Makes you feel all warm and fuzzy, huh? Knowing all of that certainly reassures you that his priorities are going to be what is best for the US and not best for the agenda, doesn’t it?
Detainees being held at Bagram Air Base in Afghanistan cannot use US courts to challenge their detention, the US says.
The Justice Department ruled that some 600 so-called enemy combatants at Bagram have no constitutional rights.
Most have been arrested in Afghanistan on suspicion of waging a terrorist war against the US.
The move has disappointed human rights lawyers who had hoped the Obama administration would take a different line to that of George W Bush.
Prof Barbara Olshansky, the lead counsel in a legal challenge on behalf of four Bagram detainees, told the BBC the justice department’s decision not to reform the rules was both surprising and “enormously disappointing”.
Uh, just for clarification, that’s Eric Holder’s Justice Department making the ruling. The Eric Holder who works for Barack Obama.
So the big one-two this week is the declared Obama human rights policy (the US won’t let human rights get in the way of economics, the enviroment or security concerns) and detainees held by the US in Bagram (but not Gitmo).
Heh … old boss/new boss. At least Glenn Greenwald will have something to write about for a while, won’t he?
Wow, this governing is much harder than just flapping your gums about stuff, isn’t it?
“Just words …”
What if we wanted to borrow a bunch of money and no one would lend it to us? How would that affect the “stimulus” or bailout? The government would have to either raise taxes or print money, wouldn’t it? One leads to an extended recession and the other leads to the same thing plus inflation.
Asian investors won’t buy debt and mortgage-backed securities from Fannie Mae and Freddie Mac until they carry explicit U.S. guarantees, similar to those given on bonds issued by Bank of America Corp. or Citigroup Inc.
The risks are too great without a pledge that the U.S. will repay the debt no matter what, according to Hideo Shimomura, chief fund investor in Tokyo for Mitsubishi UFJ Asset Management Co., and other bondholders and analysts in Japan, China and South Korea interviewed by Bloomberg. Overseas resistance may hamper U.S. efforts to hold down home-loan rates and shore up the nation’s largest mortgage-finance companies.
This shows a real lack of confidence in foreign investors. If you want to view it this way, this is a de facto downgrading of the credit rating of the two FMs. And, as pointed out in the final sentence, this may trip up efforts to hold down interest rates for home owners. It certainly means trouble for the plan to refinance Freddie and Fanny and for the mortgage bailout plan.
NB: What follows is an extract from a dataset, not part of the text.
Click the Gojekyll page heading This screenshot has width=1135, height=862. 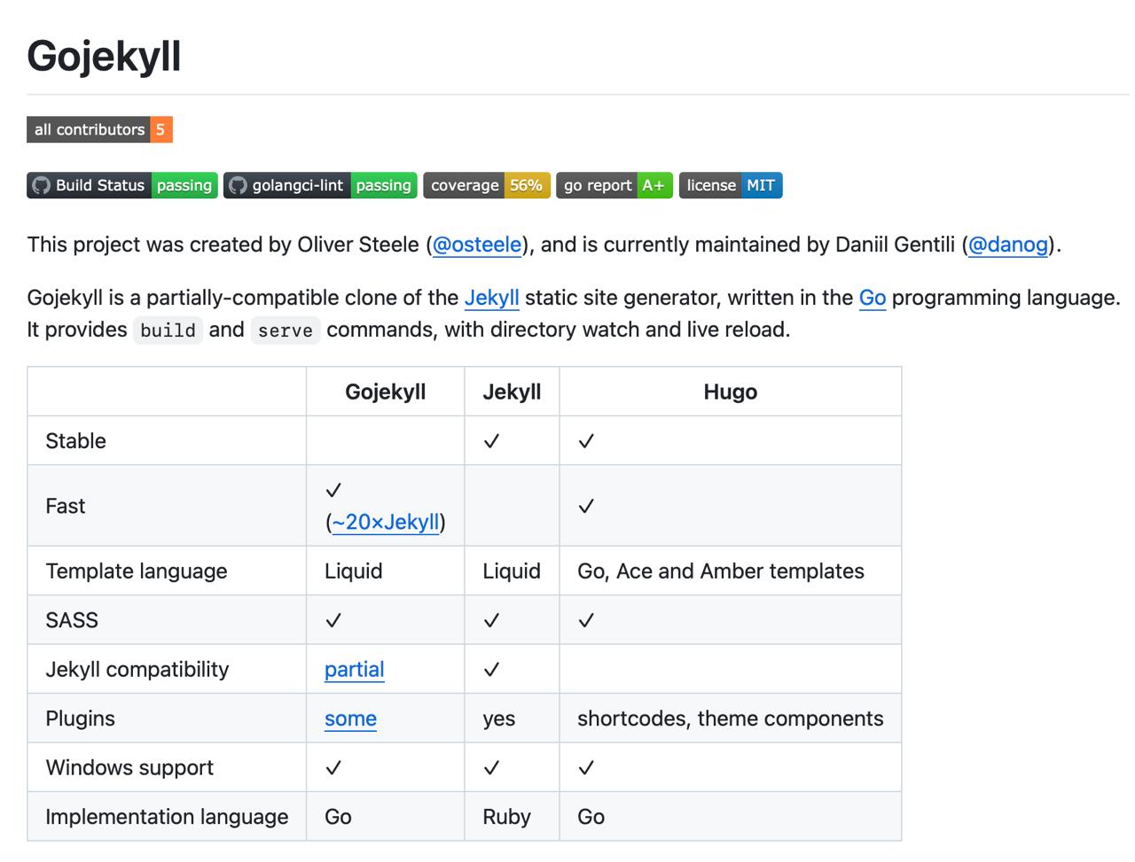coord(104,56)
And as the problem deepens, the effort to borrow money for the FMs will only get harder. My guess is that’s just a prelude to the same problems being encountered more broadly as the government tries to borrow the promised stimulus money. This is a very dangerous, and in my estimation, unnecessary road we’re traveling. The law of unintended consequences is setting up an ambush the likes of which we’ve never seen before.